Thus in no mere partisan or ecclesiastical spirit we are invited in the Psalms to express our love of the Catholic Church. On Whit Sunday, the Church's birthday, we take up the ancient strain of affection:

The hill of Sion is a fair place, and the joy of the whole earth.

We gaze with awe upon her jewelled foundations and her jasper walls; we wander with delight in her spacious golden streets:

Walk about Sion, and go round about her:
And tell the towers thereof.
Mark well her bulwarks, set up her houses:[[7]]
That ye may tell them that come after.
For this God is our God for ever and ever:
He shall be our guide unto death.
(xlviii.)

In another Psalm, the 122nd, one of the pilgrim-psalms recited of old as the faithful drew near to Jerusalem, we contemplate with joy and self-forgetfulness the ideal unity of the Church as the true centre of the earth, and as "the seat of judgment" to which all this world's shams and shadows must come sooner or later for their reformation or their sentence:

O pray for the peace of Jerusalem:
They shall prosper that love thee.
Peace be within thy walls:
And plenteousness within thy palaces.
For my brethren and companions' sakes:
I will wish thee prosperity.
Yea, because of the house of the Lord our God:
I will seek to do thee good.

It is an aspiration that should find an echo in the heart of every faithful son of the Church, especially in such "a day of trouble and of rebuke and blasphemy" as our own.

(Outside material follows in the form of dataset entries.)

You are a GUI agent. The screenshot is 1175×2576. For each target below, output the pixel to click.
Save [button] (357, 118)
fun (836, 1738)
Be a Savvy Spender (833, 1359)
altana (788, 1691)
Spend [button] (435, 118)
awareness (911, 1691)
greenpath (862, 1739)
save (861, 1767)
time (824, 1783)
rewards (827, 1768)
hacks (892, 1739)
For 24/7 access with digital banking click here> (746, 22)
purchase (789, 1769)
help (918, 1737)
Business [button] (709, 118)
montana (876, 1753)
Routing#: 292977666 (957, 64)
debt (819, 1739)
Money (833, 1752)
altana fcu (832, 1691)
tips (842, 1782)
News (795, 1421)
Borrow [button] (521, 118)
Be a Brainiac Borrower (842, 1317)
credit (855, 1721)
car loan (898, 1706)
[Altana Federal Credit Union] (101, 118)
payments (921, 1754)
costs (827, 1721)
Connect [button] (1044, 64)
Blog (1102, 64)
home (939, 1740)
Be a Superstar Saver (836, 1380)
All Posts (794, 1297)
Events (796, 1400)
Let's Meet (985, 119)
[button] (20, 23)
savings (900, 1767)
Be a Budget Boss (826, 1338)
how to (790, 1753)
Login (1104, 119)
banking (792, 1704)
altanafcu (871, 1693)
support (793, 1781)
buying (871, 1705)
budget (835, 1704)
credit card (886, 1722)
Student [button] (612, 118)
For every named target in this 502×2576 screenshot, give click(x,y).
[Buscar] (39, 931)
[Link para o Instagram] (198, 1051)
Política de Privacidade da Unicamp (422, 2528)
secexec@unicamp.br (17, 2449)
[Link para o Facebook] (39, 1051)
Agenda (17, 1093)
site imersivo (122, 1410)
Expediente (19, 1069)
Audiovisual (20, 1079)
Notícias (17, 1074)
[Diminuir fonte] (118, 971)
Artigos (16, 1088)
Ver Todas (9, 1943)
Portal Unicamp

Thus while we recognise in the Psalter the expression, put into our lips by the Holy Spirit, of our own personal struggles and joys and sorrows in the spiritual life, while we remember with awe and gratitude that the Eternal Son of God Himself here speaks and prays and suffers as one of us, we shall find here also the voice of our corporate consciousness, our life and worship as citizens even on earth of that "Jerusalem which is above, which is the mother of us all."

And so as we conclude every Psalm in the Church's service with the Gloria, with that confession of our faith which prophets and kings would fain have known and knew not, let us lift up our hearts and give glory to the Father, Who has revealed to us His Name; glory to the Son, Who has vouchsafed in all things to be made like unto us His brethren; glory to the Holy Ghost, Whose word and power in the Church is undying, Who is still bringing forth from the ancient treasury old things which are ever new.